\documentclass[11pt]{article}
\usepackage{latexsym}
\usepackage{amsmath}
\usepackage{amssymb}
\usepackage{amsthm}
\usepackage{epsfig}
%\usepackage{psfig}

\newcommand{\handout}[5]{
  \noindent
  \begin{center}
  \framebox{
    \vbox{
      \hbox to 5.78in { {\bf 6.851: Advanced Data Structures } \hfill #2 }
      \vspace{4mm}
      \hbox to 5.78in { {\Large \hfill #5  \hfill} }
      \vspace{2mm}
      \hbox to 5.78in { {\em #3 \hfill #4} }
    }
  }
  \end{center}
  \vspace*{4mm}
}

\newcommand{\lecture}[4]{\handout{#1}{#2}{#3}{Scribes: #4}{Lecture #1}}

\newtheorem{theorem}{Theorem}
\newtheorem{corollary}[theorem]{Corollary}
\newtheorem{lemma}[theorem]{Lemma}
\newtheorem{observation}[theorem]{Observation}
\newtheorem{proposition}[theorem]{Proposition}
\newtheorem{definition}[theorem]{Definition}
\newtheorem{claim}[theorem]{Claim}
\newtheorem{fact}[theorem]{Fact}
\newtheorem{assumption}[theorem]{Assumption}

% 1-inch margins, from fullpage.sty by H.Partl, Version 2, Dec. 15, 1988.
\topmargin 0pt
\advance \topmargin by -\headheight
\advance \topmargin by -\headsep
\textheight 8.9in
\oddsidemargin 0pt
\evensidemargin \oddsidemargin
\marginparwidth 0.5in
\textwidth 6.5in

\parindent 0in
\parskip 1.5ex
%\renewcommand{\baselinestretch}{1.25}

\begin{document}

\lecture{18 --- Monday, April 23, 2007}{Spring 2007}{Prof.\ Erik Demaine}{Pramook Khungurn, Boris
  Alexeev, Galen Pickard}

\section{Overview}

Throughout this course, we have seen a couple of techniques for dividing a tree into smaller
substructures: the preferred path and heavy-light decompositions.  In this lecture, we discuss two
new techniques of decomposing trees into smaller subtrees: the separator decomposition and
ART/leaf-trimming decomposition.  The latter is applied to solve the marked ancestor problem and the
decremental connectivity problem on trees.
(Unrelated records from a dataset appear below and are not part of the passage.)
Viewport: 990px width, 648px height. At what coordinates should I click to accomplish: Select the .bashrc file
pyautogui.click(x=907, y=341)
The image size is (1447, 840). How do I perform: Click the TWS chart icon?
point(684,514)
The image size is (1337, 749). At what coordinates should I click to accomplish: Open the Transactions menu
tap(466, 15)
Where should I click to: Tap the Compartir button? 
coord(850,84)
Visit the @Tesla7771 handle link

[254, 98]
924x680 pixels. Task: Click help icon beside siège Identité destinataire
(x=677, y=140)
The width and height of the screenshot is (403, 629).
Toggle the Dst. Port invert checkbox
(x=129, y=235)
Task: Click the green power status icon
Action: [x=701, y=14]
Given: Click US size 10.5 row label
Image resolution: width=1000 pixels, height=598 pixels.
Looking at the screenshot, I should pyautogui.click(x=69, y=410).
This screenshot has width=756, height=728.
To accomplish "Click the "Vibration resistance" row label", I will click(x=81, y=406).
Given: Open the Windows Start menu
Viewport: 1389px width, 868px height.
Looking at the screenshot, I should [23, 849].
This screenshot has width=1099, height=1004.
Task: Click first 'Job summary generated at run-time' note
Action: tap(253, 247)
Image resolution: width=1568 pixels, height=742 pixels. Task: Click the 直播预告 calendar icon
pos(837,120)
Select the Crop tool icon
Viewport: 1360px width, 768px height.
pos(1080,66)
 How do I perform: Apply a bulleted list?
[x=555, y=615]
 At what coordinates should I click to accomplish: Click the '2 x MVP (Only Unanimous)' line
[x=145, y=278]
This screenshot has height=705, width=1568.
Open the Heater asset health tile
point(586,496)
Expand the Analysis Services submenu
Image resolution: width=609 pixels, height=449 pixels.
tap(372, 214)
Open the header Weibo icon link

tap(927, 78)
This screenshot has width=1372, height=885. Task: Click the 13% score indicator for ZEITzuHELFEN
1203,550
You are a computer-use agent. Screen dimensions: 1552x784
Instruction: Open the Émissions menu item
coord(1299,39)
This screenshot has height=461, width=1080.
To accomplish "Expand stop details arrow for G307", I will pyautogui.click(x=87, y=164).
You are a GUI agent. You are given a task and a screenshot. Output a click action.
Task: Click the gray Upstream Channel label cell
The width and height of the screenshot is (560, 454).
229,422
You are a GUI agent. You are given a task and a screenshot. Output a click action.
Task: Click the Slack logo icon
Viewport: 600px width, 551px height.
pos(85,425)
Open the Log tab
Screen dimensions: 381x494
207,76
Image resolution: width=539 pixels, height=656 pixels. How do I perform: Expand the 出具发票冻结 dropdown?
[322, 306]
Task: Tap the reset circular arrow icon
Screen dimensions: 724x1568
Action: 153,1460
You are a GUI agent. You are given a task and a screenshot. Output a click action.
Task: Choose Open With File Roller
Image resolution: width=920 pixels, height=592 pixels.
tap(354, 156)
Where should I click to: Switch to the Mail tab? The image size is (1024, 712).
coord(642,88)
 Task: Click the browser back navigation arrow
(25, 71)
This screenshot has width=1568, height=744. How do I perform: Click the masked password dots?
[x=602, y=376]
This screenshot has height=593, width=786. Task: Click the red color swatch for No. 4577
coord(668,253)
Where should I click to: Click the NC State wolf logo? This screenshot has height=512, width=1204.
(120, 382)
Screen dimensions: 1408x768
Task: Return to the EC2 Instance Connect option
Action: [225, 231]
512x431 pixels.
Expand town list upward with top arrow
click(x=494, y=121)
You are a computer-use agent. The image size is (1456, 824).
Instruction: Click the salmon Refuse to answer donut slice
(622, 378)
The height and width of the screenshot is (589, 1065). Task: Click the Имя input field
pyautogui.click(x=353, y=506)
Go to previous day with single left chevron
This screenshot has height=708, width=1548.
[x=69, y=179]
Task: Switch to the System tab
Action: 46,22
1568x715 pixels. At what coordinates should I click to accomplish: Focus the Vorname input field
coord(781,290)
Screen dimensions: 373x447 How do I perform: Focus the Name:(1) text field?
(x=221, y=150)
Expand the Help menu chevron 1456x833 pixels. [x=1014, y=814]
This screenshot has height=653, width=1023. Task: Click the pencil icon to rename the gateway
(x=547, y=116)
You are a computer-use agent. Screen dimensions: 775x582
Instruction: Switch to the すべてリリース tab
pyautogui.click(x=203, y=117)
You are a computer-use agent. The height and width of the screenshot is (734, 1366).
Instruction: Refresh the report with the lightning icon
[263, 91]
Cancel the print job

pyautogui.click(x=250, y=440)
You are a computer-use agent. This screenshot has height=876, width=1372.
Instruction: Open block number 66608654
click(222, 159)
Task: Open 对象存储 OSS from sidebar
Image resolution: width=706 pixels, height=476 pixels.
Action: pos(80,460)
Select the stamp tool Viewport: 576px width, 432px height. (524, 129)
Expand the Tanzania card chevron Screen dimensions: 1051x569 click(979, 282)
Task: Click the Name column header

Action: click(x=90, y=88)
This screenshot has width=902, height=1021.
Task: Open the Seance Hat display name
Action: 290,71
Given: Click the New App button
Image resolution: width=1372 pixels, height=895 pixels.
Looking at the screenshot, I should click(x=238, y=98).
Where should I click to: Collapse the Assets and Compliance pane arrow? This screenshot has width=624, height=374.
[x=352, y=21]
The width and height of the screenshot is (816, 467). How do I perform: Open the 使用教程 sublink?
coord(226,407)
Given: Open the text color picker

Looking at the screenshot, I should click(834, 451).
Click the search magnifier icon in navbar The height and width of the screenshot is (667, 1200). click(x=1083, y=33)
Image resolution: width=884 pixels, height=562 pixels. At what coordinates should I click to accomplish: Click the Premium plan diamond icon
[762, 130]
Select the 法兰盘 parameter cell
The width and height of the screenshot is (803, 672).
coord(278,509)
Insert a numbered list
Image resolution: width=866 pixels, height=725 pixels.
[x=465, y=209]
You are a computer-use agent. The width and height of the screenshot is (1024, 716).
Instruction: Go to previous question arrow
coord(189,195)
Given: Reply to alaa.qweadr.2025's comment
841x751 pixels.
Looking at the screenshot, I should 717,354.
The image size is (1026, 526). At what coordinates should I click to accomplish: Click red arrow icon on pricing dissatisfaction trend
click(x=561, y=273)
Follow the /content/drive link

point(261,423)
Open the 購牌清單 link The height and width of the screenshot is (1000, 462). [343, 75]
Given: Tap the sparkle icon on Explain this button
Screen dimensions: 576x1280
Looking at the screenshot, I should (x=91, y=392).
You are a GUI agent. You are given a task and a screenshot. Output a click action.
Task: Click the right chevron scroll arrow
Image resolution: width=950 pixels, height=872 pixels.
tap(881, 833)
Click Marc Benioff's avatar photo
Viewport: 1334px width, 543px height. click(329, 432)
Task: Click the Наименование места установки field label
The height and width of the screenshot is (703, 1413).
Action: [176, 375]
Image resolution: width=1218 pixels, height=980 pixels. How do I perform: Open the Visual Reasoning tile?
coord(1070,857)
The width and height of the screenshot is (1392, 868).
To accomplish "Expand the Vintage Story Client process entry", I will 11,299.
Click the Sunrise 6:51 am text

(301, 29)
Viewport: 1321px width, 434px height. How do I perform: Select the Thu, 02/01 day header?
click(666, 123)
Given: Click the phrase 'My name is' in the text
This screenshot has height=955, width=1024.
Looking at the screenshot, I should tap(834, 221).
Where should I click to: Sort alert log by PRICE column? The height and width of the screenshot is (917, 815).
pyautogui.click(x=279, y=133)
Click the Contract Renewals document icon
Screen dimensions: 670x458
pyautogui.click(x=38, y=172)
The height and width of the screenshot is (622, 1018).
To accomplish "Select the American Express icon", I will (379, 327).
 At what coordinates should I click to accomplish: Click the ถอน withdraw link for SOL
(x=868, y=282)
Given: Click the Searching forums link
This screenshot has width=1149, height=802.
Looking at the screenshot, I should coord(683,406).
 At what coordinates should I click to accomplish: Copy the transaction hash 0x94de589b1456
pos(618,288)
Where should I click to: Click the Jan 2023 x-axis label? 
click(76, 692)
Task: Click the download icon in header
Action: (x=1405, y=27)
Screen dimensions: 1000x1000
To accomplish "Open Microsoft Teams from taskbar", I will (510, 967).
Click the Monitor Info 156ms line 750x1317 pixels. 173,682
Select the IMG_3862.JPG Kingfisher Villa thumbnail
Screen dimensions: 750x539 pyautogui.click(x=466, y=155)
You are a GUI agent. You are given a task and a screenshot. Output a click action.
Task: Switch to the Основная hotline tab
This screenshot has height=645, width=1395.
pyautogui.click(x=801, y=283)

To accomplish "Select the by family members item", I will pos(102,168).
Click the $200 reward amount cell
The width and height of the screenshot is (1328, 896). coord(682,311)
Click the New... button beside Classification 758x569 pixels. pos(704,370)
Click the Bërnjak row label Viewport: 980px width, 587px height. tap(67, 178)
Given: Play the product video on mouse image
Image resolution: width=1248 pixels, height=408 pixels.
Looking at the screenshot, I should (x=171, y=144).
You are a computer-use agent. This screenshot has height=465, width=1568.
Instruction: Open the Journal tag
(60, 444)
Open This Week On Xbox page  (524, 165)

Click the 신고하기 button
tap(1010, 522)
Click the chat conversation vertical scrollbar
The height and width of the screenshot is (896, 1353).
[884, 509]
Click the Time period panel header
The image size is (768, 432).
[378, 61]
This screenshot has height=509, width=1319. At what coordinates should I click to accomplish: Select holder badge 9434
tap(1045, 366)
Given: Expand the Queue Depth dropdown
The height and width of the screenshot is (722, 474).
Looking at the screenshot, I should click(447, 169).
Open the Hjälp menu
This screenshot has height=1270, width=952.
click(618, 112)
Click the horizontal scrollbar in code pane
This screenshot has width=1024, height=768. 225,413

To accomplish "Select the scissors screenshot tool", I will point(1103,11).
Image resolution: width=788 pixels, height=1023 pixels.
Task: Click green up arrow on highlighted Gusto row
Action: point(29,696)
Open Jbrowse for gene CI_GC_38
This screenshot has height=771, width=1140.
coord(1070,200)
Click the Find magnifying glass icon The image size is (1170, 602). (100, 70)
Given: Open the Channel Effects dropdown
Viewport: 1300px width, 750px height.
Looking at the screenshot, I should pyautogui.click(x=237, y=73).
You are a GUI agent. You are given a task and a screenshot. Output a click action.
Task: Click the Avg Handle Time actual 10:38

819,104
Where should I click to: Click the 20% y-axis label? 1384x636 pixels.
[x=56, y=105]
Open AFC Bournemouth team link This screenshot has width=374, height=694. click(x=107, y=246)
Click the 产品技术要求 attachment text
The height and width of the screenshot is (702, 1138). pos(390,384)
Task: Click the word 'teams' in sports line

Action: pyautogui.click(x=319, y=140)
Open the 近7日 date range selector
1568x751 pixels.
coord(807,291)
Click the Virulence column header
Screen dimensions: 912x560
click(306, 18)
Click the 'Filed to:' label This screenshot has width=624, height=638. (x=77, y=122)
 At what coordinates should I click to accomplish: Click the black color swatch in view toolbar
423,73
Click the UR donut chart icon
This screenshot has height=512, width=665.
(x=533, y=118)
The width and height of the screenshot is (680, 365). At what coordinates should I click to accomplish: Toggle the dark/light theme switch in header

\section{Tree decompositions}

By the end of this course, we will have described four different tree decompositions:
\begin{itemize}
\item
  preferred paths: used in Tango trees and link-cut trees, known since the 1980s
\item
  heavy-light: also used in the analysis of link-cut trees
\item
  separator decomposition: split the tree into roughly equally-sized pieces and recurse
\item
  ART/leaf-trimming decomposition: we trim (groups of) $\lg n$ nodes from the tree
\end{itemize}

We have discussed the first two in the past, and we will discuss the last two today, with the
primary focus being on the ART decomposition.  All of them are useful tools to have in your toolbag
when designing data structures, especially on unbalanced trees.  Leaf trimming is even sometimes
useful in dynamic programming.

\section{Separator theorem on trees}

The separator theorem is based on the following classic, 19$^\text{th}$ century result of Camille
Jordan~\cite{jordan}:

\begin{theorem}[Jordan, 1869]
  Any tree on $n$ vertices has a vertex whose removal disconnects the tree into components of size
  at most $n/2$, half of the size of the original tree.
\end{theorem}
\begin{proof}
  We present an algorithm that finds such a vertex.  Begin with any vertex $v$.  If $v$ does not
  satisfy the desired property, there exists a component (after $v$'s removal) with more than $n/2$
  vertices in it.  Walk one step into that component and repeat.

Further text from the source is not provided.